Limitation of Liability
Release and Waiver
To the maximum extent permitted by applicable law, you hereby release and waive all claims against Alaska Airlines, and its parents, subsidiaries, affiliates, officers, agents, licensors, co-branders or other partners, and employees from any and all liability for claims, damages of any kind, costs and expenses (including litigation costs and attorneys' fees) of every kind and nature, arising from or in any way related to your use of the APIs. You understand that any fact relating to any matter covered by this release may be found to be other than now believed to be true and you accept and assume the risk of such possible differences in fact. In addition, you expressly waive and relinquish any and all rights and benefits you may have under any other state or federal statute or common law principle of similar effect, to the fullest extent permitted by law.
Hold Harmless and Indemnity
To the maximum extent permitted by applicable law, you agree to hold harmless and indemnify Alaska Airlines and its parents, subsidiaries, affiliates, officers, agents, licensors, co-branders or other partners, and employees from and against any third-party claim arising from or in any way related to your use of the APIs (including your Application), including any liability or expense arising from all claims, losses, damages of every kind, suits, judgments, litigation costs and attorneys' fees, of every kind and nature. We will use good faith efforts to provide you with written notice of such claim, suit or action.

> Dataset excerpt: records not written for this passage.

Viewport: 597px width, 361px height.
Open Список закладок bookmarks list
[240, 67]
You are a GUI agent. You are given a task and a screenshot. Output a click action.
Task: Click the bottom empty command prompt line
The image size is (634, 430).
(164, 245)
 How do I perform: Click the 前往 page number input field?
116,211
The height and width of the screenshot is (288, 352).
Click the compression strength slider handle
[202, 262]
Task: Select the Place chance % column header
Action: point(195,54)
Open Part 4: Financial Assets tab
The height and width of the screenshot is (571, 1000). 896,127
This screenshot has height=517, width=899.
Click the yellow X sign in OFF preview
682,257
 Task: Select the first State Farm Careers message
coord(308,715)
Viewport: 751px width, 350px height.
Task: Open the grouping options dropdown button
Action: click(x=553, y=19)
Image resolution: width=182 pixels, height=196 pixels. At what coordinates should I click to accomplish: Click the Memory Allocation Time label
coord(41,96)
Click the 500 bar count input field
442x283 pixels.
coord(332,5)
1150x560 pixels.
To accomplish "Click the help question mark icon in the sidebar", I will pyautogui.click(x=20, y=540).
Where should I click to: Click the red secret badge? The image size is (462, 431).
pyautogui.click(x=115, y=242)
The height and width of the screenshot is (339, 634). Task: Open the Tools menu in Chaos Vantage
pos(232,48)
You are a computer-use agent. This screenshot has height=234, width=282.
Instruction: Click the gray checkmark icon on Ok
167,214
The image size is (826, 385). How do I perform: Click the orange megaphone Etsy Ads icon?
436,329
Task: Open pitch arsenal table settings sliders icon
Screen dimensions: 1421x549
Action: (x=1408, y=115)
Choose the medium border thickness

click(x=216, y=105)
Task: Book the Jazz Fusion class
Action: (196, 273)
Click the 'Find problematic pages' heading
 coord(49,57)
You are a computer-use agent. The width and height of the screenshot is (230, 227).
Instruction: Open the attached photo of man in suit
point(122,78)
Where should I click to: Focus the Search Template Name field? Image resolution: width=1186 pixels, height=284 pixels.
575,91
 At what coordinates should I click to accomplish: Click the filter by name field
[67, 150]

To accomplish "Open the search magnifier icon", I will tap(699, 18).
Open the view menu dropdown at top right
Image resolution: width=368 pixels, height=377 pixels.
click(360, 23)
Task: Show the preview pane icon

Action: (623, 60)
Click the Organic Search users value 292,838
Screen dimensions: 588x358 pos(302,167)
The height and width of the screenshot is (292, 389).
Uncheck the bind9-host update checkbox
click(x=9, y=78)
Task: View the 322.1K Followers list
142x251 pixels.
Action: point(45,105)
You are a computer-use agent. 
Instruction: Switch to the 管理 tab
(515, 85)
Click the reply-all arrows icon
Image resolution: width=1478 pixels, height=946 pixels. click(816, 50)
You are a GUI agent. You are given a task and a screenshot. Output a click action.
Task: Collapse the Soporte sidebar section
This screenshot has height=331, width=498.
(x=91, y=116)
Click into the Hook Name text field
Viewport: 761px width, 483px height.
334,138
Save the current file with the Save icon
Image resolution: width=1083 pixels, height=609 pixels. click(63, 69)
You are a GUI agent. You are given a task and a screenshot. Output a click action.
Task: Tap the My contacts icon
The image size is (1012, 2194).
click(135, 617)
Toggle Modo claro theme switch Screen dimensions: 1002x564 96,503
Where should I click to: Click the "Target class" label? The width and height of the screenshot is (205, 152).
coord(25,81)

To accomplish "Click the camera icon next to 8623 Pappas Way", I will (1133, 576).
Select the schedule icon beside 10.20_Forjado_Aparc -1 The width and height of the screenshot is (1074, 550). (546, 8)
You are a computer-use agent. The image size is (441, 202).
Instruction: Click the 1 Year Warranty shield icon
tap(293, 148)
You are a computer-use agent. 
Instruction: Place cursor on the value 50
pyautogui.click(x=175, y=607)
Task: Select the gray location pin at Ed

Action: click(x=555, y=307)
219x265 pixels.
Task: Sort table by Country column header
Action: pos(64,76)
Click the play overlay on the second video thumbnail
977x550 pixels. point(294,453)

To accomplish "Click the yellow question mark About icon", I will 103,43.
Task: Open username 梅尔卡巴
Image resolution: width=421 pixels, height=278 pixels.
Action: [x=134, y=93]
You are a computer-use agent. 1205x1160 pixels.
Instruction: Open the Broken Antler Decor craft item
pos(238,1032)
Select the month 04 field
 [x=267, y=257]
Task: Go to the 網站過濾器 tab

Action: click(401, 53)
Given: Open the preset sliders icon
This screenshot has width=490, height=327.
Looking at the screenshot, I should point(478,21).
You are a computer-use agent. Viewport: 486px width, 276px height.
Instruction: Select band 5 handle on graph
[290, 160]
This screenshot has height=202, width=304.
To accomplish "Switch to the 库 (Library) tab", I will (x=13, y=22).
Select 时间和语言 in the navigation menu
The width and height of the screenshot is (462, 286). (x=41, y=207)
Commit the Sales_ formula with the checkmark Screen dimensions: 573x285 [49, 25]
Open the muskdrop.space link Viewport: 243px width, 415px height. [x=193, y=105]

The parties will attempt to settle all Disputes through good faith negotiations. If those attempts fail to resolve the Dispute within thirty (30) days of the date of initial demand for negotiation, then the parties shall try in good faith to settle the Dispute by mediation conducted in Seattle, Washington under the Commercial Mediation Rules of the American Arbitration Association (“AAA”). Each party shall bear its own expenses; the Parties shall equally share the filing and other administrative fees of the AAA and the expenses of the mediator. The Parties shall be represented at the mediation by representatives having final settlement authority over the matter in dispute.
Any Disputes not finally resolved at the mediation level shall be settled by binding arbitration in accordance with the then current Commercial Arbitration Rules of the American AAA by one neutral arbitrator, by arbitration conducted in Seattle, Washington. The arbitrator shall not have the power to award damages in excess of actual damages, such as punitive damages. The Federal Arbitration Act, 9 U.S.C. Sections 1 to 14, shall govern the interpretation and enforcement of this dispute resolution provision. Any decision shall be in accordance with the law and the evidence of record, and shall be promptly rendered in writing.
Disputes relating to either infringement, unauthorized use or misuse of a party’s trademarks, or other intellectual property, a violation of which would cause that party irreparable harm for which damages would be inadequate, shall be exempt from the dispute resolution processes described in this provision to the extent necessary to seek preliminary injunctive or other judicial relief in a court of competent jurisdiction.
Changes to this Dispute Resolution section will become effective on the 60th day after we post the revised version and will apply only prospectively (i.e., only to claims arising on or after the 60th day).